## Task item
Exactly the lines below from the line with "Click the Fourth Place text box" through the line with "Given: Sort by the Supply column" must make up the answer, both ends included and pictures left out.

## Input data

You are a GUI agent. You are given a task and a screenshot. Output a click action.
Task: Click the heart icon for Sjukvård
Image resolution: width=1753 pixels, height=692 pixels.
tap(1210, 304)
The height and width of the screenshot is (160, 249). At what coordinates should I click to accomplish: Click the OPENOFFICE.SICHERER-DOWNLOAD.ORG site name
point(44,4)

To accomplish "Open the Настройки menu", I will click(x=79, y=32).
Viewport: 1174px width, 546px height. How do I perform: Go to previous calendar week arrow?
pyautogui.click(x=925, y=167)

* * *

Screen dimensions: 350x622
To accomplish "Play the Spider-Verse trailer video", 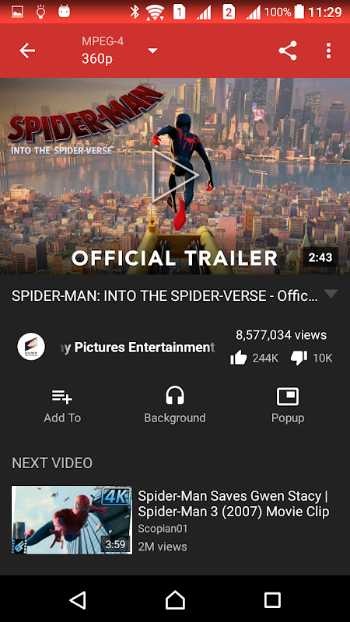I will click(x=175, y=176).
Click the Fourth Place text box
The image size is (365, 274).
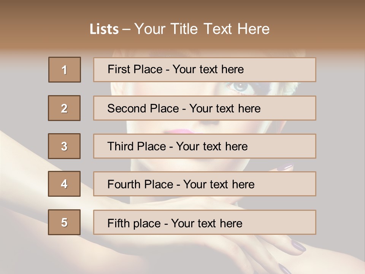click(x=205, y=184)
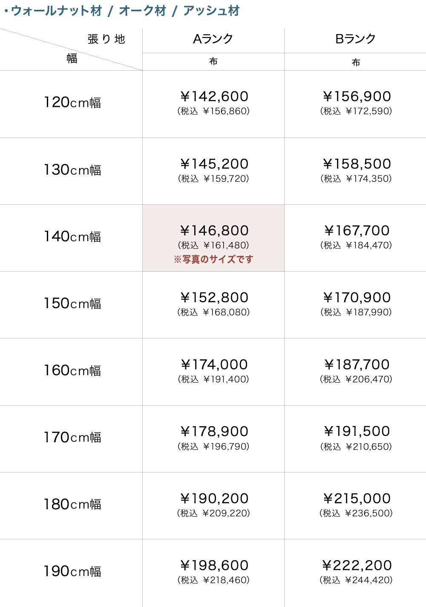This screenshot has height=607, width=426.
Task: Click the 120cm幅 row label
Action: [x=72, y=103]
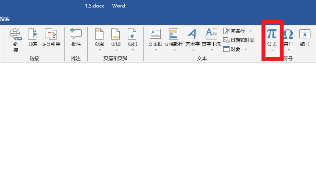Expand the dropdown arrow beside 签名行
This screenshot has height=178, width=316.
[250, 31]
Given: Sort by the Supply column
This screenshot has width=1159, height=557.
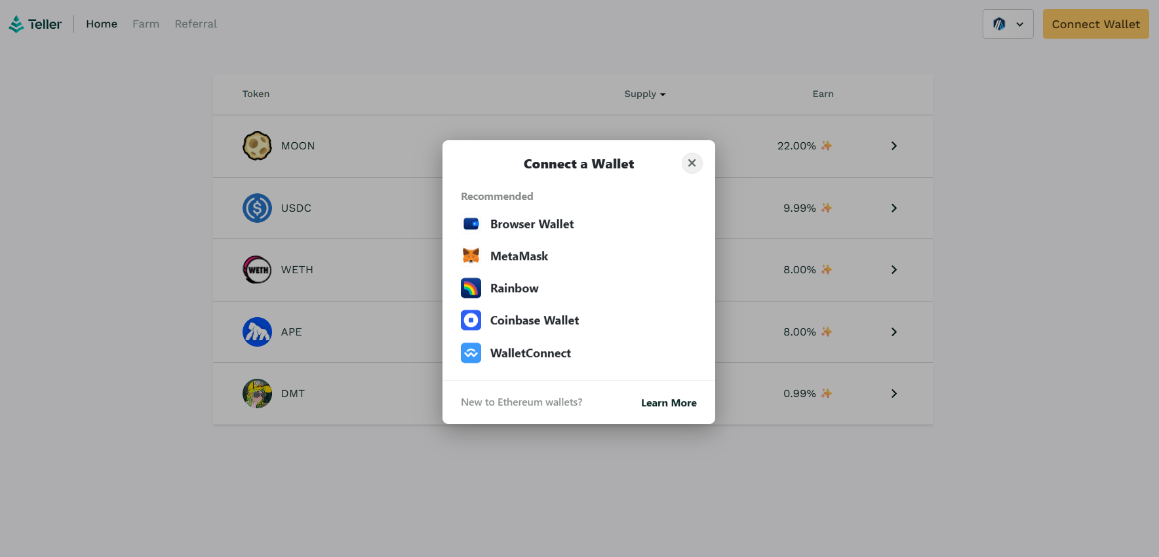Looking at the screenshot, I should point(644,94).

## Output for this task
Click the Fourth Place text box
The image size is (365, 274).
click(x=205, y=184)
This screenshot has height=607, width=426.
Task: Click the 120cm幅 row label
Action: [x=72, y=103]
Expand the dropdown arrow beside 签名行
This screenshot has height=178, width=316.
[250, 31]
Given: Sort by the Supply column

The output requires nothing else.